Collected data:

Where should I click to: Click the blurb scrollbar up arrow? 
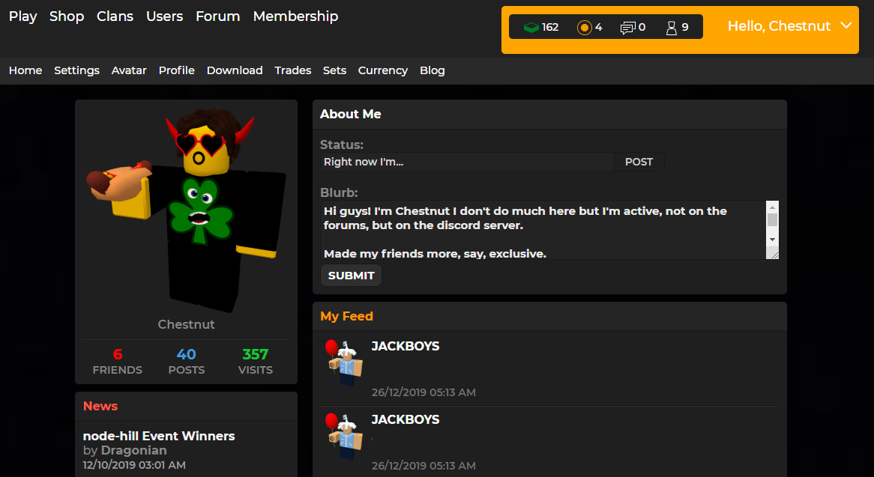pos(772,207)
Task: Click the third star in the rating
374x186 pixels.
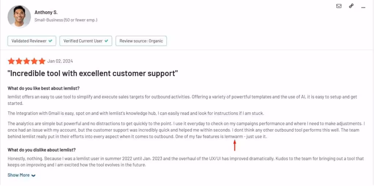Action: coord(27,61)
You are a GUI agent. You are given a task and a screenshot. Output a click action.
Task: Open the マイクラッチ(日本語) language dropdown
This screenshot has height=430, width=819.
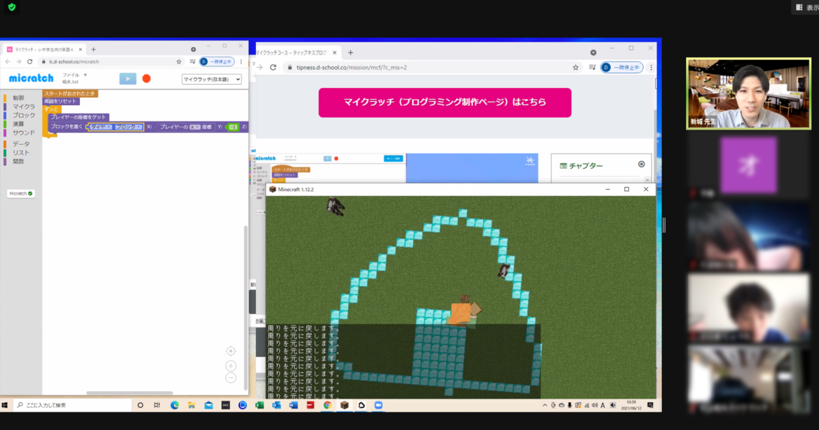point(212,79)
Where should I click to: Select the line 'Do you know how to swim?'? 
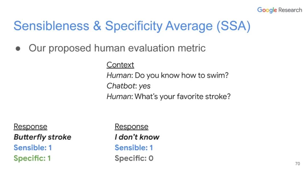[x=181, y=75]
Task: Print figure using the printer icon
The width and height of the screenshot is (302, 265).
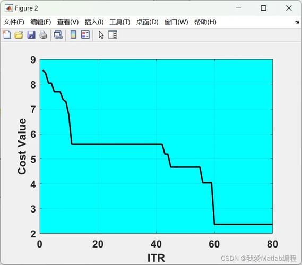Action: click(x=44, y=35)
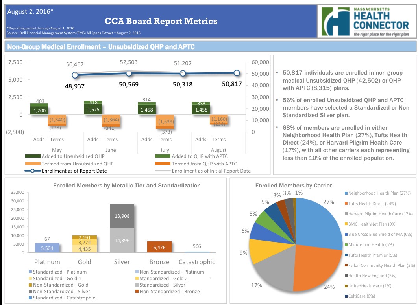Click the Added to Unsubsidized QHP legend marker
Image resolution: width=418 pixels, height=305 pixels.
(x=32, y=156)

* [Task brief]: Repeat the entries faithfully. Any picture gets left out.

* [Answer to this task]:
Where should I click to: Click the blurb scrollbar up arrow? 
pos(772,207)
Task: Click the third star in the rating
374x186 pixels.
Action: coord(27,61)
You are a GUI agent. You are given a task and a screenshot. Output a click action.
Task: Open the マイクラッチ(日本語) language dropdown
This screenshot has height=430, width=819.
point(212,79)
Where should I click to: Select the line 'Do you know how to swim?'? 
[x=181, y=75]
Task: Print figure using the printer icon
The width and height of the screenshot is (302, 265).
Action: click(x=44, y=35)
Click the Added to Unsubsidized QHP legend marker
Image resolution: width=418 pixels, height=305 pixels.
(x=32, y=156)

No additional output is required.